Wittmann became a cult figure after the war thanks to his accomplishments as a "panzer ace" (a highly decorated tank commander), part of the portrayal of the Waffen-SS in popular culture. Historians have mixed opinions about his tactical performance in battle. Some praised his actions at Villers-Bocage, while others found his abilities lacking, and the praise for his tank kills overstated. He is also known as the Black Baron.

Early life and World War II

Michael Wittmann was born in the village of Vogelthal, near Dietfurt in Bavaria's Upper Palatinate, on 22 April 1914. He enlisted in the German Army (Heer) in 1934 after the Nazi seizure of power. Wittmann joined the Schutzstaffel (SS) in October 1936 and was assigned to the regiment, later division, Leibstandarte SS Adolf Hitler (LSSAH) on 5 April 1937. A year later, he participated in the annexation of Austria, the occupation of Sudetenland, and joined the Nazi Party.

Eastern Front
Wittmann's unit was transferred to the Eastern Front in the spring of 1941 for Operation Barbarossa, the planned invasion of the Soviet Union. He was assigned to SS Panzer Regiment 1, a tank unit, where he commanded a StuG III assault gun/tank destroyer as well as a Panzer III medium tank. By 1943, he commanded a Tiger I tank, and had become a platoon leader in the heavy company by the time Operation Citadel and the Battle of Kursk took place. Attached to the LSSAH, Wittmann's platoon of four Tigers reinforced the division's reconnaissance battalion to screen the division's left flank. On their first day in battle at Kursk, Wittmann and his crew scored eight tanks and seven anti-tank guns destroyed.  At one point, his tank survived a collision with a burning T-34.

In November 1943, Wittmann, still serving in Leibstandarte’s heavy company, was involved in armored counterattacks against the Russians around Zhitomir.
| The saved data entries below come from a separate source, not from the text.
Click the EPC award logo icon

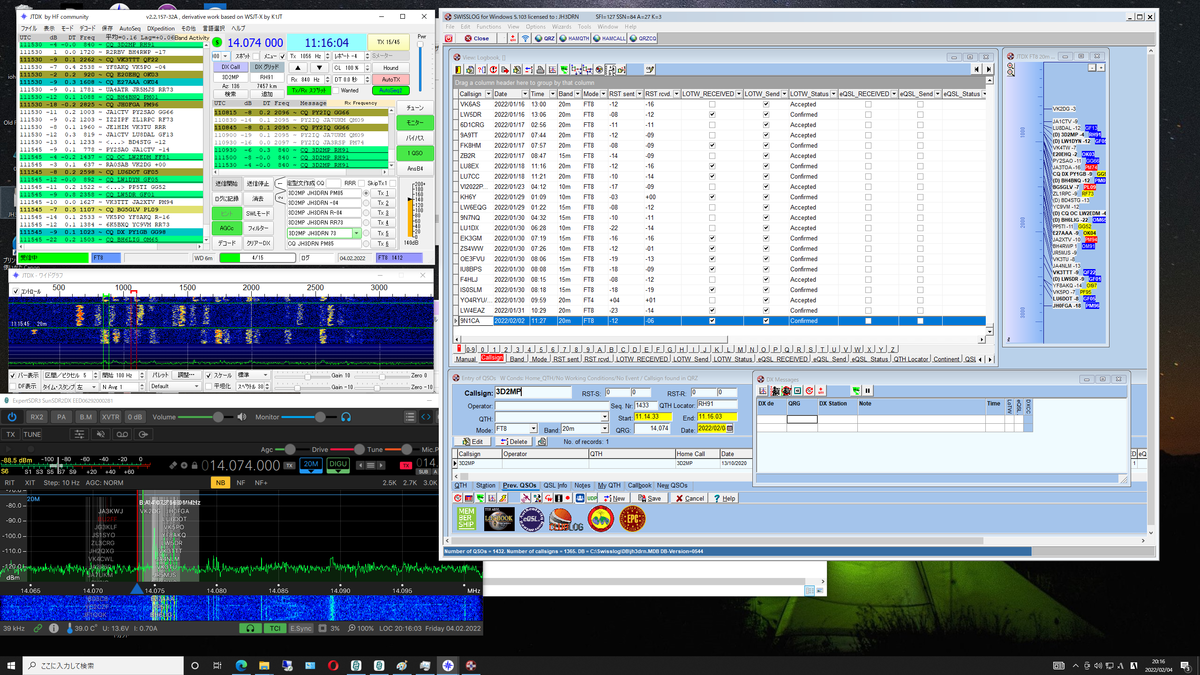point(634,521)
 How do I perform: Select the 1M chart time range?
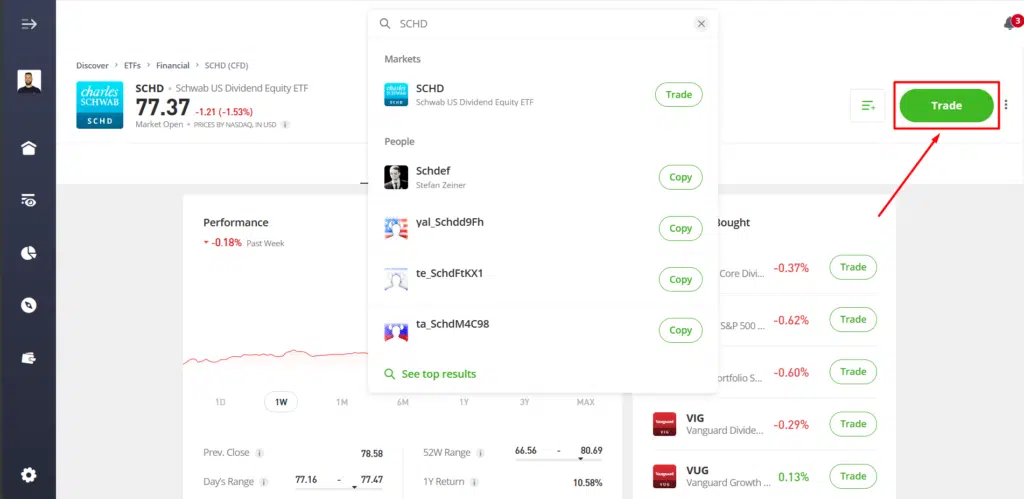click(341, 402)
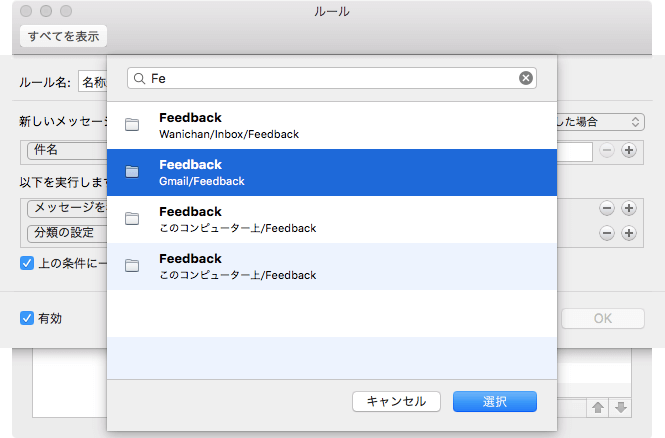Click folder icon for Gmail/Feedback
665x438 pixels.
(132, 172)

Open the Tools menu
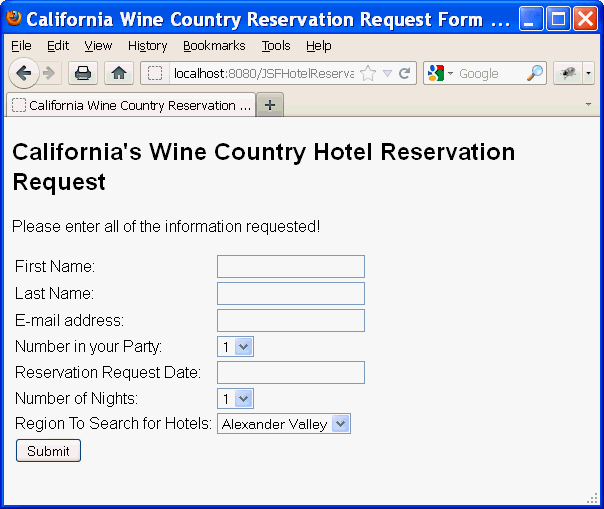point(276,46)
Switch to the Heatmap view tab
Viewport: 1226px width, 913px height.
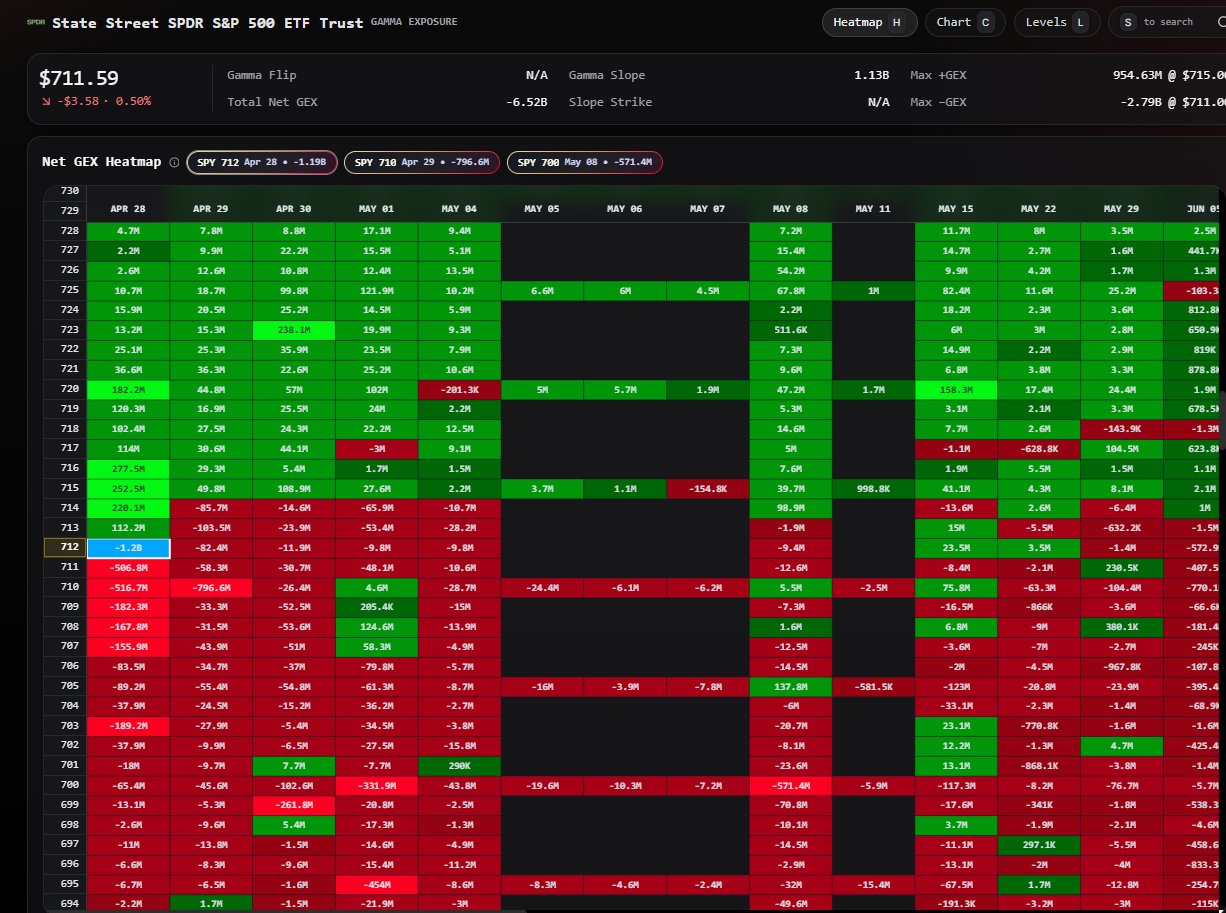pyautogui.click(x=868, y=22)
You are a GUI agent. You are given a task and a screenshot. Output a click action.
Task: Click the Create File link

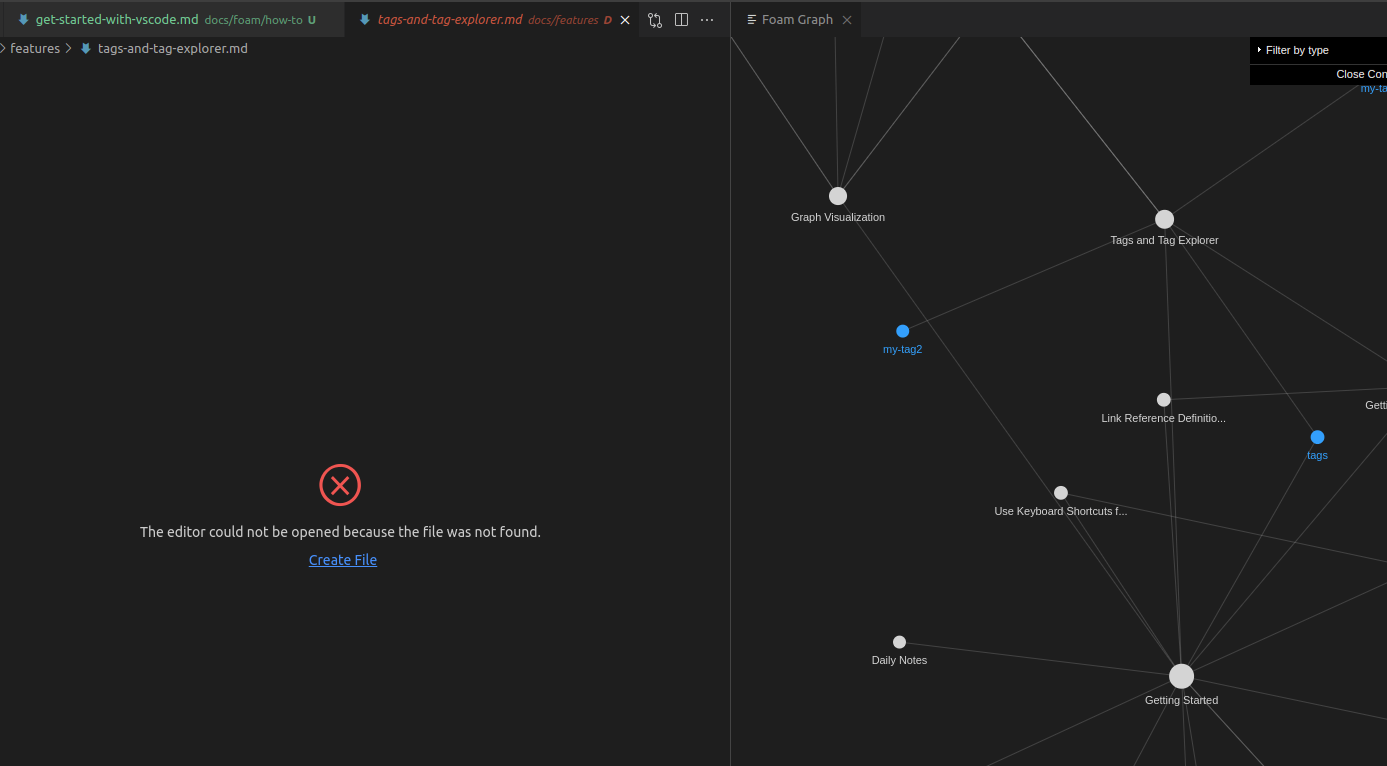pos(342,559)
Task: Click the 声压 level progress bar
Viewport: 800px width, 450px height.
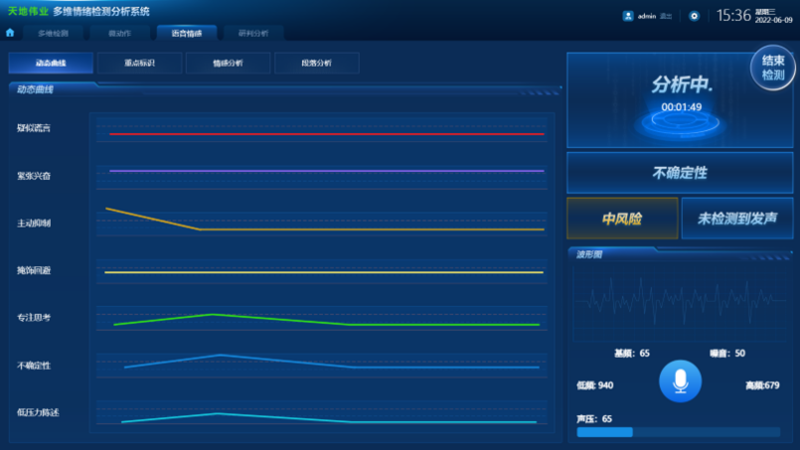Action: click(x=678, y=432)
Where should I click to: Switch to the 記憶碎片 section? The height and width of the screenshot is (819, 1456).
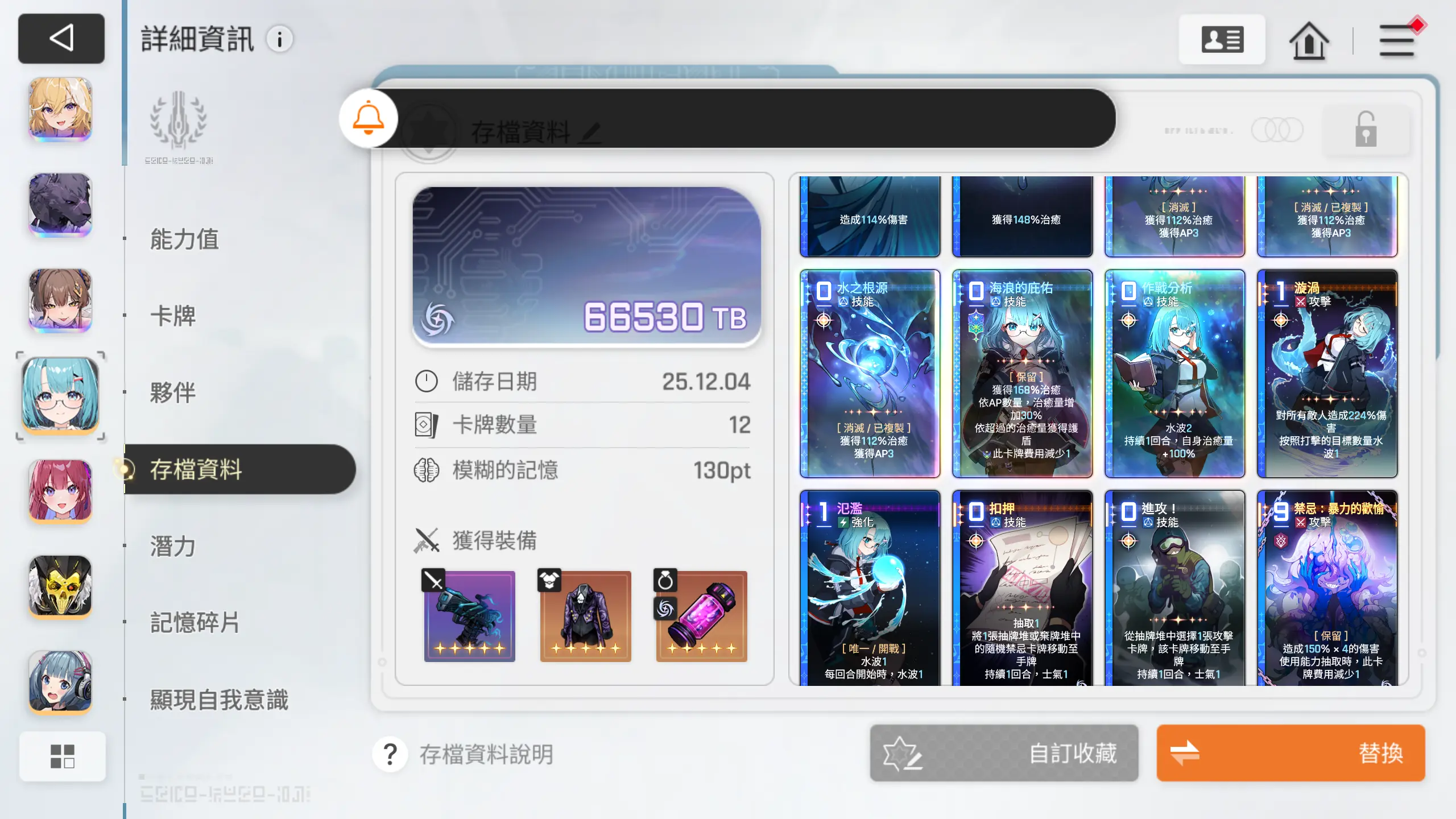click(x=195, y=623)
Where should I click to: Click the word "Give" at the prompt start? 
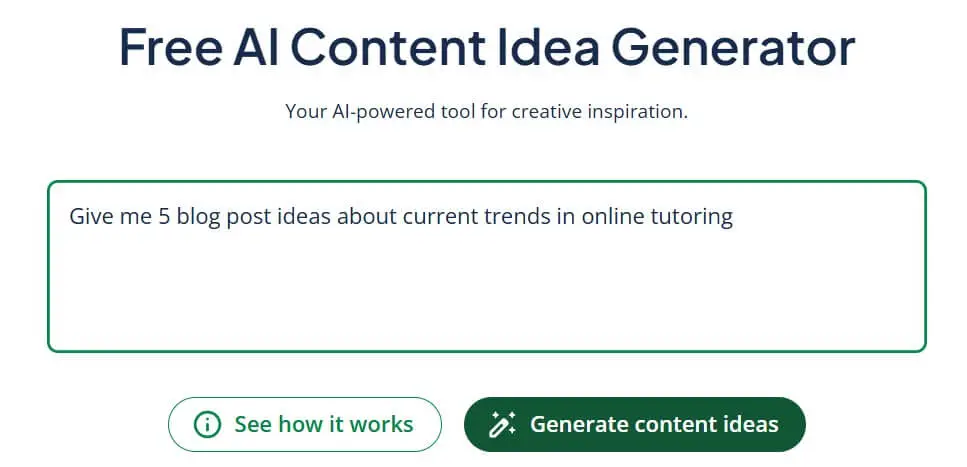[x=90, y=217]
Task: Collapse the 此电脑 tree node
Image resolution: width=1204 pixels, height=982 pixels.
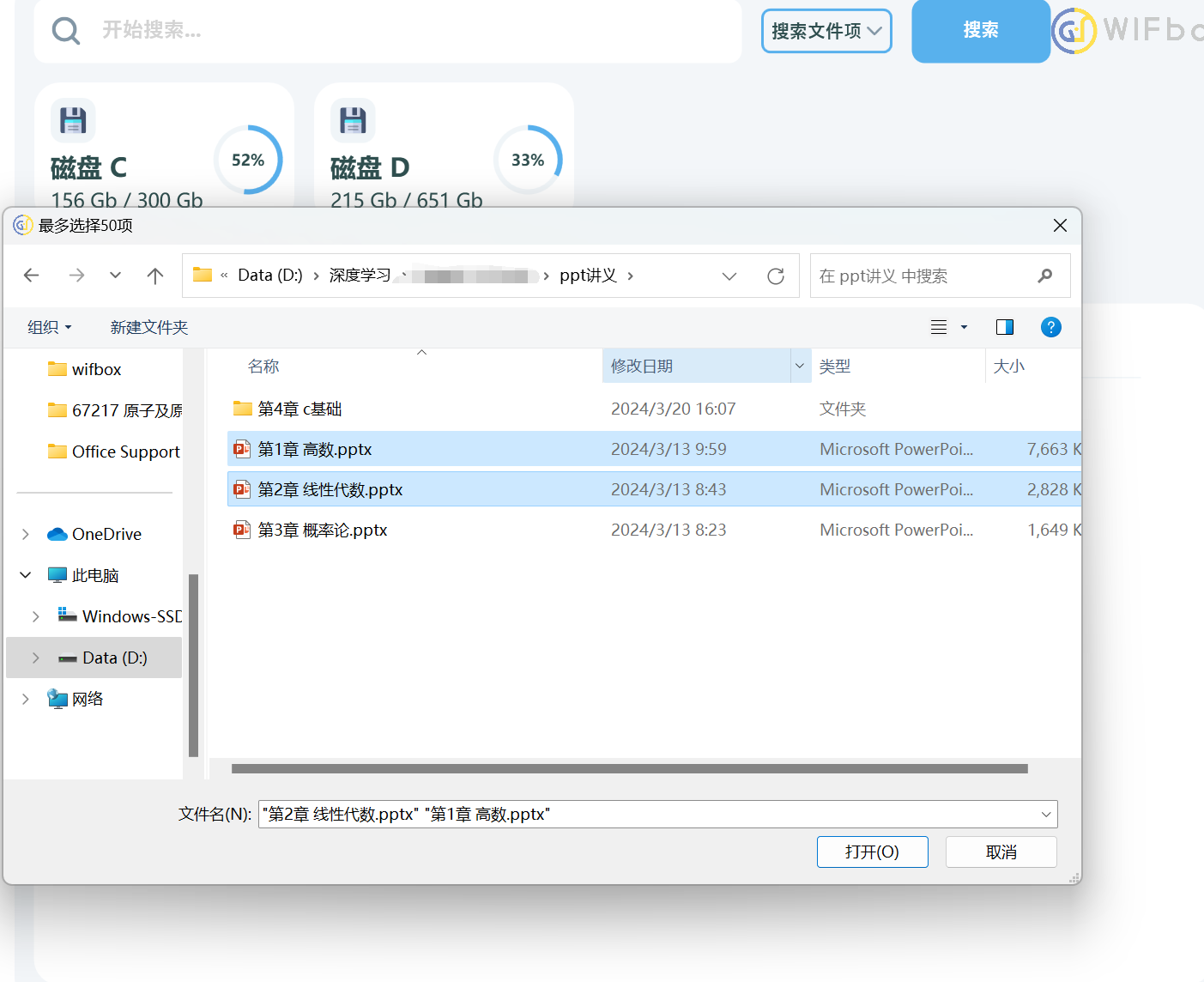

On their first day in action against the Soviets, Wittman’s crew destroyed ten T-34s and five anti-tank guns. “By early January 1944 his combined total of destroyed tanks would rise to sixty-six.”

On 14 January 1944, Wittmann was awarded the Knight's Cross of the Iron Cross. The presentation was made by his divisional commander, SS-Oberführer Theodor Wisch, who nominated him for the Knight's Cross of the Iron Cross with Oak Leaves. Wittmann was awarded the Oak Leaves on 30 January for the destruction of 117 tanks, making him the 380th member of the German armed forces to receive it. He received the award from Adolf Hitler, who presented it to him at the Wolf's Lair, his headquarters in Rastenburg, on 2 February 1944.

Normandy

In April 1944, the LSSAH's Tiger Company was transferred to SS Heavy Panzer Battalion 101. This battalion was assigned to the I SS Panzer Corps as a corps asset, and was never permanently attached to any division or regiment. Wittmann was appointed commander of the battalion's second company, and held the rank of SS-Obersturmführer. On 7 June, the day after the Allied Invasion of Normandy began, the battalion was ordered to move from Beauvais to Normandy. The move, covering 165 km (105 miles), took five days to complete.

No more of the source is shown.